AIM OF THE TASK
Present every line of the rows below as a numbered list, leaving out the blank lines.

DATA ENTRIES
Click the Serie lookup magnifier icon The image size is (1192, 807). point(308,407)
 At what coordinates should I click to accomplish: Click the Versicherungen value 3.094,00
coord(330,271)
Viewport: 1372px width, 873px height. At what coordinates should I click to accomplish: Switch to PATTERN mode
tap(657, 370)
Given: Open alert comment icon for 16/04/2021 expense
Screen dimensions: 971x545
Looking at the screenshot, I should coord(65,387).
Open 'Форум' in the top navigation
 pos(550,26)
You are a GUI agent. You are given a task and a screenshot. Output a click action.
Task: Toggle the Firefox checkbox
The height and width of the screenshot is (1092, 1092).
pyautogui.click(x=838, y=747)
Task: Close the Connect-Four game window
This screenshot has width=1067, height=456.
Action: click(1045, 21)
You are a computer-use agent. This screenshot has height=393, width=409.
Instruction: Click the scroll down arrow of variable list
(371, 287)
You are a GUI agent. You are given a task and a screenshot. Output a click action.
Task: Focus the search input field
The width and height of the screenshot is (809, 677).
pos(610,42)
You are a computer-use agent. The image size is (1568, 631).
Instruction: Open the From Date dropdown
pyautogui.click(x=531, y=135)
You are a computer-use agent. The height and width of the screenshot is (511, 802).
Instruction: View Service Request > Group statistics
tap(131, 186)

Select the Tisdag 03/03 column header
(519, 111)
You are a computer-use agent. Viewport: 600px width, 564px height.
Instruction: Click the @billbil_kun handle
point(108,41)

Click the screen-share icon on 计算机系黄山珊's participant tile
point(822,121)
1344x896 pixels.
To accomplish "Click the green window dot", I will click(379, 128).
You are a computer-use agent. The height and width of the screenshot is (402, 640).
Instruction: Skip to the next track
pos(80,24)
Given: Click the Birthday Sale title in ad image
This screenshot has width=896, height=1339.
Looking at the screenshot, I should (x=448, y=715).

EXPECTED OUTPUT
1. Click the Serie lookup magnifier icon The image size is (1192, 807). point(308,407)
2.  At what coordinates should I click to accomplish: Click the Versicherungen value 3.094,00
3. coord(330,271)
4. Viewport: 1372px width, 873px height. At what coordinates should I click to accomplish: Switch to PATTERN mode
5. tap(657, 370)
6. Given: Open alert comment icon for 16/04/2021 expense
7. Screen dimensions: 971x545
8. Looking at the screenshot, I should coord(65,387).
9. Open 'Форум' in the top navigation
10.  pos(550,26)
11. You are a GUI agent. You are given a task and a screenshot. Output a click action.
12. Task: Toggle the Firefox checkbox
13. The height and width of the screenshot is (1092, 1092).
14. pyautogui.click(x=838, y=747)
15. Task: Close the Connect-Four game window
16. This screenshot has width=1067, height=456.
17. Action: click(1045, 21)
18. You are a computer-use agent. This screenshot has height=393, width=409.
19. Instruction: Click the scroll down arrow of variable list
20. (371, 287)
21. You are a GUI agent. You are given a task and a screenshot. Output a click action.
22. Task: Focus the search input field
23. The width and height of the screenshot is (809, 677).
24. pos(610,42)
25. You are a computer-use agent. The image size is (1568, 631).
26. Instruction: Open the From Date dropdown
27. pyautogui.click(x=531, y=135)
28. You are a computer-use agent. The height and width of the screenshot is (511, 802).
29. Instruction: View Service Request > Group statistics
30. tap(131, 186)
31. Select the Tisdag 03/03 column header
32. (519, 111)
33. You are a computer-use agent. Viewport: 600px width, 564px height.
34. Instruction: Click the @billbil_kun handle
35. point(108,41)
36. Click the screen-share icon on 计算机系黄山珊's participant tile
37. point(822,121)
38. 1344x896 pixels.
39. To accomplish "Click the green window dot", I will click(379, 128).
40. You are a computer-use agent. The height and width of the screenshot is (402, 640).
41. Instruction: Skip to the next track
42. pos(80,24)
43. Given: Click the Birthday Sale title in ad image
44. This screenshot has width=896, height=1339.
45. Looking at the screenshot, I should (x=448, y=715).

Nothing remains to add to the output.